Heureusement, ces niaiseries ont fini par finir. Le témoin suivant, le ministre Norman MacMillan, est allé droit au but: oui, il a appuyé l'avocat Marc Bisson, fils d'un collecteur du parti, qui souhaitait devenir juge. Enfin dans le vif du sujet! Erreur: en vingt minutes, M. MacMillan avait vidé son sac et fermé ses documents, visiblement pressé de partir. Cela tombait bien: les avocats n'avaient rien d'autre à lui demander alors son témoignage, contradictoire, restait à explorer.

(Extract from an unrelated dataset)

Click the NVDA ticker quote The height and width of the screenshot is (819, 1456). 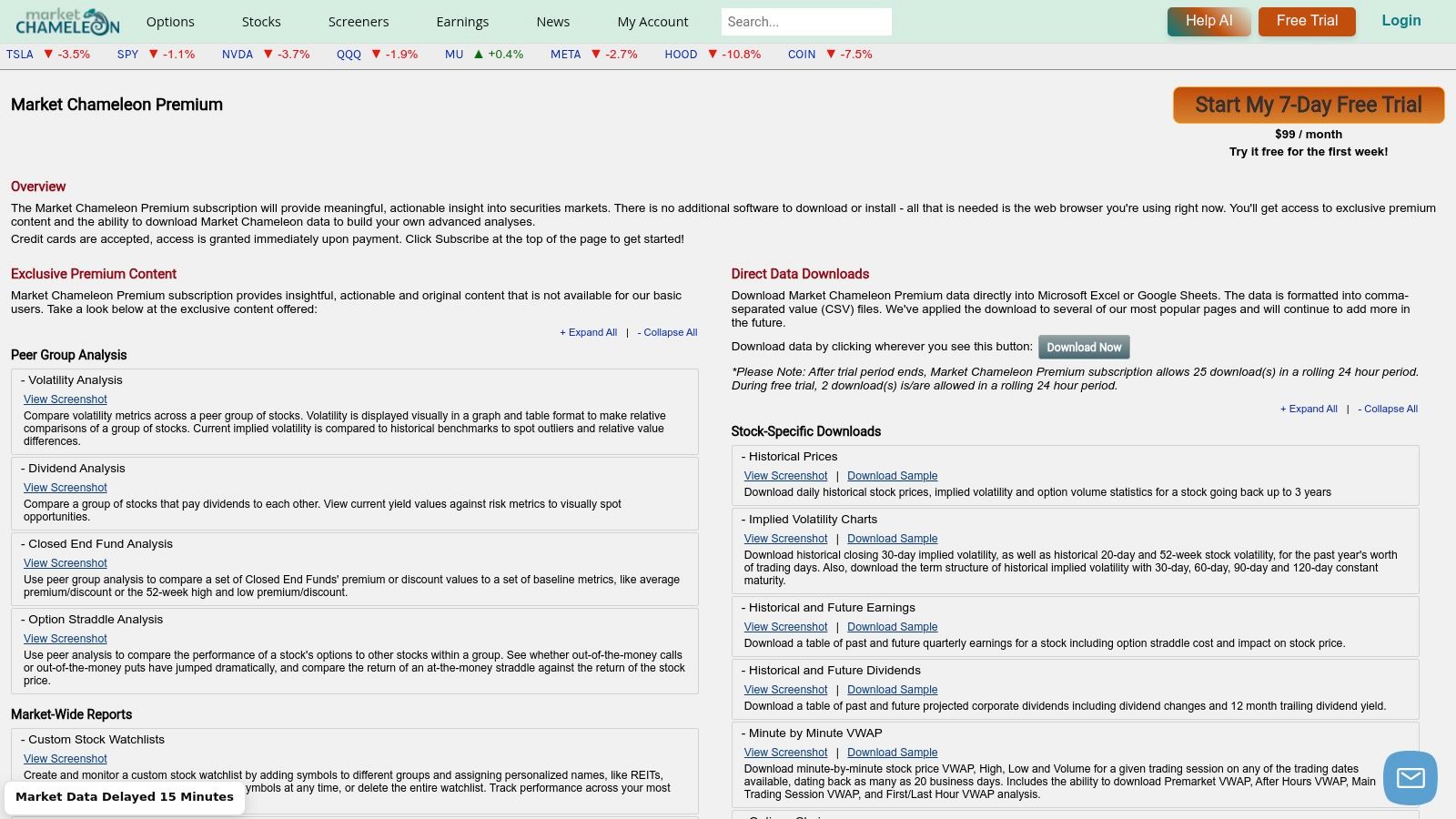pos(238,55)
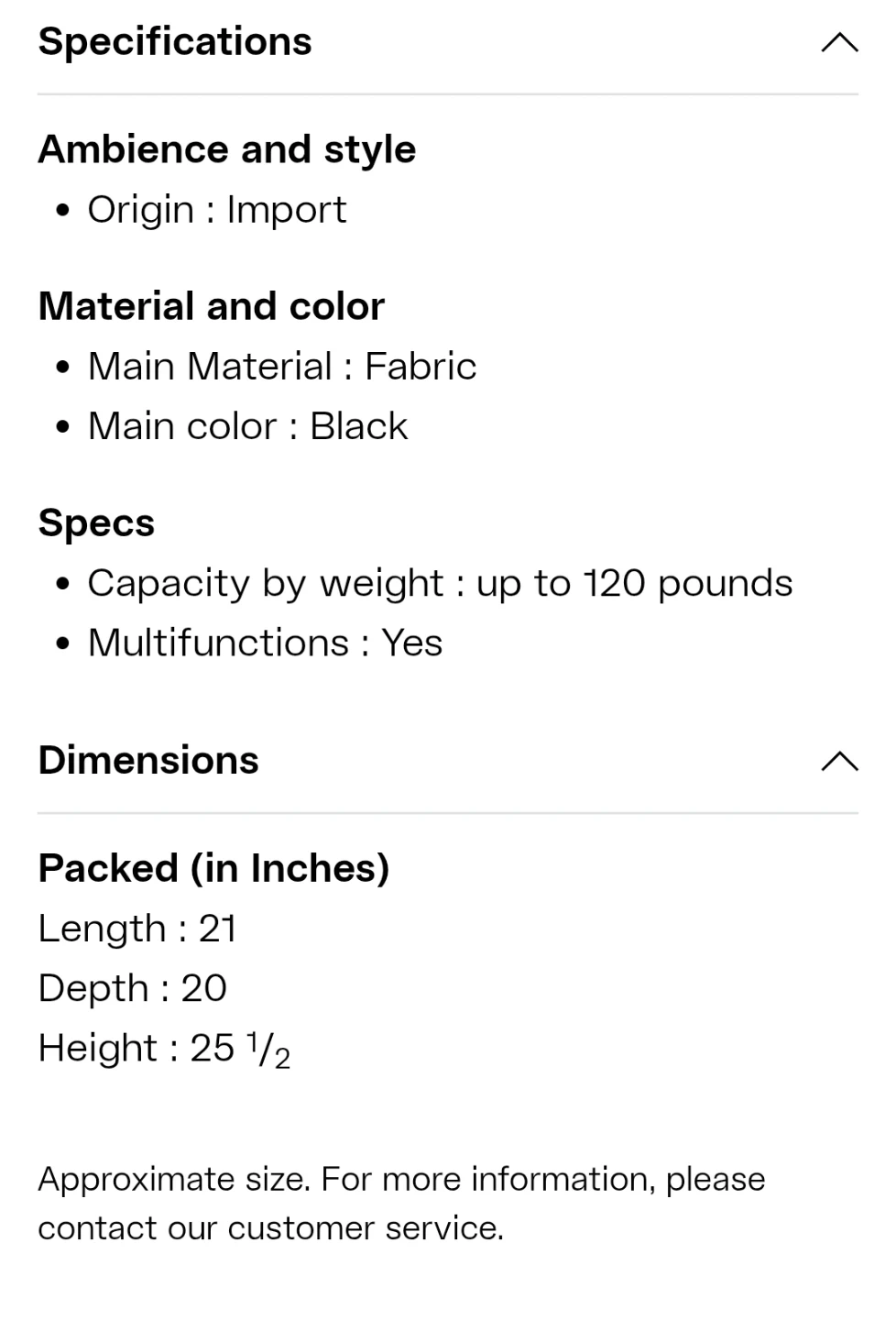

Scénario inverse dans l'après-midi, où le collecteur de fonds Charles Rondeau a, à la demande de l'avocat de la commission, longuement détaillé ses activités de financement, jusqu'au nombre de personnes qui peuvent entrer dans une salle lors d'une soirée-bénéfice. «Ça fait une heure quinze qu'on jase», a fini par objecter, au grand soulagement de tous, Me Ryan. Le commissaire Bastarache, lui, ne pipait mot alors qu'en matinée, il ne s'était pas gêné pour bloquer des questions de l'avocat de Marc Bellemare sous prétexte qu'il revenait sur des faits établis...
L'intervention de Me Ryan a donc permis de faire déboucher la jasette sur de vraies questions et on a su que M. Rondeau était intervenu pour l'une des nominations controversées, celle du juge en chef adjoint Michel Simard. Donc, M. Bellemare avait raison? Non, car il s'agit maintenant de tout banaliser. Des pressions indues? Pas du tout, plutôt le travail d'un bon député ou d'un militant dévoué, ont dit les témoins hier, en précisant même que c'est M. Bellemare qui a, à leur surprise, finalisé les nominations qu'ils n'avaient eux-mêmes que suggérées en passant.
Pourtant, tout ceci renvoie exactement aux propos de Marc Bellemare en avril qui, alors que le Québec s'interrogeait sur les liens entre le financement du Parti libéral, des secteurs comme la construction et l'attribution de contrats ou de nominations, avait simplement révélé l'influence des collecteurs de fonds auprès du gouvernement. L'actuelle commission est une perte de temps, mais ce qu'elle laisse entrevoir confirme qu'il y a bien plus vaste à explorer.